Skip to content

Manifest & dataset card

The provenance artifacts written after every run: the manifest builder, the rejected-sample sidecar, checksums, and the dataset card generator.

curatorkit.manifest

ProvenanceManifest and DatasetCardGenerator.

manifest.json and dataset_card.md are ALWAYS emitted after a pipeline run. They cannot be disabled via config. Provenance is a design constraint, not an optional feature.

manifest.json top-level keys: pipeline_config_hash SHA-256 of the full pipeline YAML config run_timestamp ISO-8601 UTC source_files list of {path, sha256} stage_counts {step_name: {input_count, output_count, rejected_count}} rejected_breakdown {rejection_reason: count} dedup_stats extracted from MinHashDeduplicator provenance notes minhash_threshold float | null wall_clock_seconds float tool_versions {curatorkit: "", python: "..."} diversity_stats reserved; currently null

ProvenanceManifest

ProvenanceManifest(result: PipelineResult, pipeline_config_hash: str = 'unknown', output_dir: Path | None = None)

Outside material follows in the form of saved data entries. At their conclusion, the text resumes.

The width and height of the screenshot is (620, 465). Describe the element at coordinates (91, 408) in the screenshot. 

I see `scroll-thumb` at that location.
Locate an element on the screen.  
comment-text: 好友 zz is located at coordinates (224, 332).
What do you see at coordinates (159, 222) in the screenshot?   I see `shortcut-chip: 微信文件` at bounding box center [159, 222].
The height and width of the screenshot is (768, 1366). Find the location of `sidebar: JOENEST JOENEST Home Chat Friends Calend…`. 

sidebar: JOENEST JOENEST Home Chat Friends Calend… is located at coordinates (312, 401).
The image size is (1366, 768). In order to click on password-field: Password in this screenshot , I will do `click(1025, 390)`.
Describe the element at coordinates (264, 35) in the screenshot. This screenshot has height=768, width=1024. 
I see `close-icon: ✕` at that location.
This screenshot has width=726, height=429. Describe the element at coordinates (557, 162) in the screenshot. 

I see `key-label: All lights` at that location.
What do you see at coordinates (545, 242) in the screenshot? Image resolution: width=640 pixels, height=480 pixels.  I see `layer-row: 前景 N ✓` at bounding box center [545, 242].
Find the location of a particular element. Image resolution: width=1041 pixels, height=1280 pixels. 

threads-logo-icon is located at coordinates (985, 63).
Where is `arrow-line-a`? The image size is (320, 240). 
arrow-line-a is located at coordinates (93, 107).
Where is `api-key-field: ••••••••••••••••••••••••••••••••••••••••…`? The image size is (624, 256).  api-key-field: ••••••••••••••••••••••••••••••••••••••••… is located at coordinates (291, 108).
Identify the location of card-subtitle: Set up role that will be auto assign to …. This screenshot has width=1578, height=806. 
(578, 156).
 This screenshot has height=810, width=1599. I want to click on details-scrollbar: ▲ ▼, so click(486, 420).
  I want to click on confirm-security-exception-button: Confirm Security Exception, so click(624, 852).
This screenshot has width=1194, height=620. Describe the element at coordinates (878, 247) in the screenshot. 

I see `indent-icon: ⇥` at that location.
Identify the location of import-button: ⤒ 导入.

Build and write the pipeline manifest after a run completes.

write_rejected_sidecar

write_rejected_sidecar() -> Path

Write rejected.jsonl — always written, even when empty.

write_checksums

write_checksums(output_files: list[Path]) -> Path

Write SHA-256 checksums for all output files.

DatasetCardGenerator

Generate a human-readable Markdown dataset card from a manifest.